**SOURCE INFORMATION**
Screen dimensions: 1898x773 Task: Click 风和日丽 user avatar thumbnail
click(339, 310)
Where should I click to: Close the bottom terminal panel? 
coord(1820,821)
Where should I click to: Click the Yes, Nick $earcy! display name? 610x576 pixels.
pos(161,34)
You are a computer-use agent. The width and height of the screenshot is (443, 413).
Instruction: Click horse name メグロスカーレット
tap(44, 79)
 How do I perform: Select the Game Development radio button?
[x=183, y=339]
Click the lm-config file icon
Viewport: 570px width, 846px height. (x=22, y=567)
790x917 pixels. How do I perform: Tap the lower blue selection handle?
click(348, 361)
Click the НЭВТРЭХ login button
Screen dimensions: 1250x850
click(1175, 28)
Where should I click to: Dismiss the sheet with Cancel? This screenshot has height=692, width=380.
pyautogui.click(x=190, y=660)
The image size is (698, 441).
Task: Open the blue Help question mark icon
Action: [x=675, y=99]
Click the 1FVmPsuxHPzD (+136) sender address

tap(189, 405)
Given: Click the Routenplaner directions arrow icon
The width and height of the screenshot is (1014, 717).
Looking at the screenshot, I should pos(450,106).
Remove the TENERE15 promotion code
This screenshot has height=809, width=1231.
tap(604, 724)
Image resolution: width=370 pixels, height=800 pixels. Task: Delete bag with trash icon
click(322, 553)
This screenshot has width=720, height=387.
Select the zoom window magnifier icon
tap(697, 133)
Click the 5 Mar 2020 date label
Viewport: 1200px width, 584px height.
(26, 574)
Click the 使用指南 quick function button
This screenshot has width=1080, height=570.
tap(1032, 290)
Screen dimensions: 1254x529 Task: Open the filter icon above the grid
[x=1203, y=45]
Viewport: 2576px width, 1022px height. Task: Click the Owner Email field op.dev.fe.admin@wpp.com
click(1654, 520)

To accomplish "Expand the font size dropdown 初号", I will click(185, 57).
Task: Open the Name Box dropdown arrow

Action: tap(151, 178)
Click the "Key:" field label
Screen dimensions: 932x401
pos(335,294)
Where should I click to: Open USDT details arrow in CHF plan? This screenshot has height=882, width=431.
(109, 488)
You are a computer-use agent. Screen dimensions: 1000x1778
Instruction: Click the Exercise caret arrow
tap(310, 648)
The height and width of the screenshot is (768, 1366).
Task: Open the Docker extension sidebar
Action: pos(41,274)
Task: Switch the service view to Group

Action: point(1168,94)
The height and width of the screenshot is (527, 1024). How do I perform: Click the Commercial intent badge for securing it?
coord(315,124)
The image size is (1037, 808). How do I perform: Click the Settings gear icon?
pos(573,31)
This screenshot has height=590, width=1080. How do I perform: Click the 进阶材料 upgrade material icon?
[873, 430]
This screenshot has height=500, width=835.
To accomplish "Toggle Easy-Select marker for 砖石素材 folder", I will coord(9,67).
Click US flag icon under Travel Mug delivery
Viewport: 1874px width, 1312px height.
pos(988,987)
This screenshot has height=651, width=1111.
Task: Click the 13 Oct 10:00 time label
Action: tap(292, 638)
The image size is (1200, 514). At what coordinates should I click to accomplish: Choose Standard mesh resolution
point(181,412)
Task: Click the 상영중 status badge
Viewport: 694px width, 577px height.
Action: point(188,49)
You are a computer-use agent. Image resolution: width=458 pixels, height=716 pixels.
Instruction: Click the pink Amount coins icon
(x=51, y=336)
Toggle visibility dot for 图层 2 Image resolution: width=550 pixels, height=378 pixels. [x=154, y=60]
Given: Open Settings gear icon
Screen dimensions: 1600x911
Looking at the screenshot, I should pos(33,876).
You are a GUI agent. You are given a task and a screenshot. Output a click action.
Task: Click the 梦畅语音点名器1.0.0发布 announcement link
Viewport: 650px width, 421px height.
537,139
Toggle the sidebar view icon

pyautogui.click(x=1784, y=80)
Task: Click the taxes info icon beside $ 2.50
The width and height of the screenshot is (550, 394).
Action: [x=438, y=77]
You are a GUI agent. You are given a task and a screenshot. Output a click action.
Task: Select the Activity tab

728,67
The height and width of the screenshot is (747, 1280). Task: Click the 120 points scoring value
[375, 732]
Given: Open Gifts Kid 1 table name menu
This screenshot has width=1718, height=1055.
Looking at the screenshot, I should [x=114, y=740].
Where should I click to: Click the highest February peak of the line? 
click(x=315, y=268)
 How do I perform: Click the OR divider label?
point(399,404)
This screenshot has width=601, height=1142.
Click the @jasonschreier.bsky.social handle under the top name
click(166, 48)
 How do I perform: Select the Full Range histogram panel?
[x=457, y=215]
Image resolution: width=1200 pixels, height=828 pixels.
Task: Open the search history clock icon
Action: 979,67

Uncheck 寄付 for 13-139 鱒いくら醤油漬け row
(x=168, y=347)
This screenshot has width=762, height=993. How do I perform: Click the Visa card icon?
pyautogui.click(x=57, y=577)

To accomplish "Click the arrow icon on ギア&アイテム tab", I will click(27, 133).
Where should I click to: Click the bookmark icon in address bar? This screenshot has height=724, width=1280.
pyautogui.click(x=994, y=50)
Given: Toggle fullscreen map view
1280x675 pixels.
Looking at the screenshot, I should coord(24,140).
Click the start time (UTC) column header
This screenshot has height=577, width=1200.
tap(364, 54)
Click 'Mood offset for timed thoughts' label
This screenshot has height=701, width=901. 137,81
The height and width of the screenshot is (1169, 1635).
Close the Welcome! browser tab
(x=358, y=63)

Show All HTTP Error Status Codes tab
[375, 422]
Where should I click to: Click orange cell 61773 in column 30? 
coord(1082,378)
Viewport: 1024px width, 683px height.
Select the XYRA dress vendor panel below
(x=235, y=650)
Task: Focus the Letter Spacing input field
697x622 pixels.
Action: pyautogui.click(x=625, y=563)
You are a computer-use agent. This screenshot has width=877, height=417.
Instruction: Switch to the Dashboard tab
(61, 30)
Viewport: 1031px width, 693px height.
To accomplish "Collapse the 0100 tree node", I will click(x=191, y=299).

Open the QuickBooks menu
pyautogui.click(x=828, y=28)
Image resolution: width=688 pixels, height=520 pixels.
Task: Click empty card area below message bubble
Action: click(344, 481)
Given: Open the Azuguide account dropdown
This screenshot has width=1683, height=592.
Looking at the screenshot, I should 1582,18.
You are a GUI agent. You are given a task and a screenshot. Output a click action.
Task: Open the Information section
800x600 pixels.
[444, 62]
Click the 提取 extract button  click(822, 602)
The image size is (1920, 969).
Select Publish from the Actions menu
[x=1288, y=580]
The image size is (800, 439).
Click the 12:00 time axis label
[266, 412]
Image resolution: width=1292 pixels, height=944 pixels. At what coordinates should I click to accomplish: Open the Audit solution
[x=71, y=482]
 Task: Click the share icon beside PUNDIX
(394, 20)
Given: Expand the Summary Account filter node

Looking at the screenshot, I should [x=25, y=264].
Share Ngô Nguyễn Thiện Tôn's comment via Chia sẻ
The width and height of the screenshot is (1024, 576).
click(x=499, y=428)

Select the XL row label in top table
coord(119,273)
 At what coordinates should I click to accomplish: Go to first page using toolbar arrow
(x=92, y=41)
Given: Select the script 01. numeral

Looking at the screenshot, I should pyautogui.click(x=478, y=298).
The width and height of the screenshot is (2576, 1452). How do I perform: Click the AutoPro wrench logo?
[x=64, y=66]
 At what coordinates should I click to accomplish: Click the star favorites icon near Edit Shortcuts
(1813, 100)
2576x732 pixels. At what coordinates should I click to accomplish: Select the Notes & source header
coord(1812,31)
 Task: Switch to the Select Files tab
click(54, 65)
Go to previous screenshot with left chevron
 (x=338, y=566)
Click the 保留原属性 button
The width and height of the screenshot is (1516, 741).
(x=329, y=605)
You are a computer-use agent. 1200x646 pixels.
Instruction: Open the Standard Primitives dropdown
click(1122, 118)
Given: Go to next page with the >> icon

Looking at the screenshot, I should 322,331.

**BRIEF**
Taking the entries above, restate exactly those lines that fall between the line with "Select Publish from the Actions menu" and the line with "Share Ngô Nguyễn", keeping both of those lines too.

**OUTPUT BELOW**
Select Publish from the Actions menu
[x=1288, y=580]
The image size is (800, 439).
Click the 12:00 time axis label
[266, 412]
Image resolution: width=1292 pixels, height=944 pixels. At what coordinates should I click to accomplish: Open the Audit solution
[x=71, y=482]
 Task: Click the share icon beside PUNDIX
(394, 20)
Given: Expand the Summary Account filter node

Looking at the screenshot, I should [x=25, y=264].
Share Ngô Nguyễn Thiện Tôn's comment via Chia sẻ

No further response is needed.